Constate-t-on des avancées au sein des nouvelles générations ?

En Arabie saoudite, depuis les années 1970, le taux de natalité a fortement chuté. Il est passé de 8 à 1,8 par ménage actuellement. En Iran, les jeunes couples de classe urbaine souhaitent rompre avec le système patrilinéaire, afin d’assurer l’égalité des genres. Ils vivent ensemble sans se marier, de façon cachée et hors la loi. Mais s’ils veulent des enfants, ils sont contraints par la tradition à se marier.

Cette évolution est-elle également palpable parmi les ethnies, écartées du pouvoir central ?

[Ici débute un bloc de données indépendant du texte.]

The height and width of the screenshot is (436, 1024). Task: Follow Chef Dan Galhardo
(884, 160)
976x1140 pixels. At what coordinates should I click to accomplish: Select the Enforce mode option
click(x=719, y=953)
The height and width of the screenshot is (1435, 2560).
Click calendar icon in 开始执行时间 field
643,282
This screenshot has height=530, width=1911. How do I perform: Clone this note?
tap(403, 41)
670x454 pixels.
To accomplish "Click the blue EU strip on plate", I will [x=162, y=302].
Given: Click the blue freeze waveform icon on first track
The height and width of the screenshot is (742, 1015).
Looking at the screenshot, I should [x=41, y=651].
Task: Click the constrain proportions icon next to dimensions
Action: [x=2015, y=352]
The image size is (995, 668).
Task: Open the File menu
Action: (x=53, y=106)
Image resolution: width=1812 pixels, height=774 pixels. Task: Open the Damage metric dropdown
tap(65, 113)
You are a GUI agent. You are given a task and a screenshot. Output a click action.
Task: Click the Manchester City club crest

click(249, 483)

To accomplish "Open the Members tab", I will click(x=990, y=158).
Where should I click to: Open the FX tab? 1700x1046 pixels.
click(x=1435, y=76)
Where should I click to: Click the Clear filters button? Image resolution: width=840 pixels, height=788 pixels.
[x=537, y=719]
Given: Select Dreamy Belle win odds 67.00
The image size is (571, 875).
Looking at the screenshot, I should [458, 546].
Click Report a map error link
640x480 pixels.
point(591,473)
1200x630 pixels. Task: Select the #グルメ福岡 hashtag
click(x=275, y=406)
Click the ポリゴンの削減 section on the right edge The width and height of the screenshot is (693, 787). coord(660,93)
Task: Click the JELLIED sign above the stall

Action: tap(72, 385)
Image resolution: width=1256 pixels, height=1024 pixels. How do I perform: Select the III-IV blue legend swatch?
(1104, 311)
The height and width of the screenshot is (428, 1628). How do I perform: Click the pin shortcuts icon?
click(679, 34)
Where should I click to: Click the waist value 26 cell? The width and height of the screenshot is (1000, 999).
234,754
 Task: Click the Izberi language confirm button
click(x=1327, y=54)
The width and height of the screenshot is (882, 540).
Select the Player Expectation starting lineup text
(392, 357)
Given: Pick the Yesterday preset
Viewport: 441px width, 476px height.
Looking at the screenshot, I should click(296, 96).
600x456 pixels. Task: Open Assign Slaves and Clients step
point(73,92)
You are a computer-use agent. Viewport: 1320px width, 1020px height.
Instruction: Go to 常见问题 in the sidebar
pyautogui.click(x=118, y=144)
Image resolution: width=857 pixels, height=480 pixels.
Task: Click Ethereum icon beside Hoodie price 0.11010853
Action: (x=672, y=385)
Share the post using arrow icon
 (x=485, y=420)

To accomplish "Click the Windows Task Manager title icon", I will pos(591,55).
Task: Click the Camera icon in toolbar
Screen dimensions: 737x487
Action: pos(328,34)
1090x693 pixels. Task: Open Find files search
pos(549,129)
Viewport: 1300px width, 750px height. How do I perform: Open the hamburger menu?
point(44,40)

Je parlerai principalement de deux ethnies : les Turkmènes, qui habitent au nord de l’Iran, et les Baloutches, qui vivent majoritairement au Baloutchistan, une province du sud-ouest du Pakistan. Ce sont deux ethnies à la fois non perses et sunnites, qui cultivent de nombreuses différences. Elles vivent dans des régions périphériques, plus pauvres et discriminées. Alors que les femmes turkmènes étudient et se marient tardivement, les familles baloutches s’opposent traditionnellement à l’éducation des filles, car un haut niveau de qualification les rend difficilement mariables. Mais, en raison de l’urbanisation et d’une socialisation liée, des femmes de cette ethnie issues de classes moyennes sont aujourd’hui professeures, médecins, etc., et féministes. De même, jusqu’à il y a peu, toutes ethnies confondues, seul le père décidait de l’envoi aux études de leur fille, mais le rôle des mères s’est intensifié à cet égard. Elles défendent l’indépendance financière, pour se soustraire à la domination masculine. Et par le tissage ou autre activité manuelle, des villageoises épargnent pour que leur fille ait accès aux filières de formation. La révolution est lente et elle se fait par le bas, aussi bien du côté sunnite que chiite.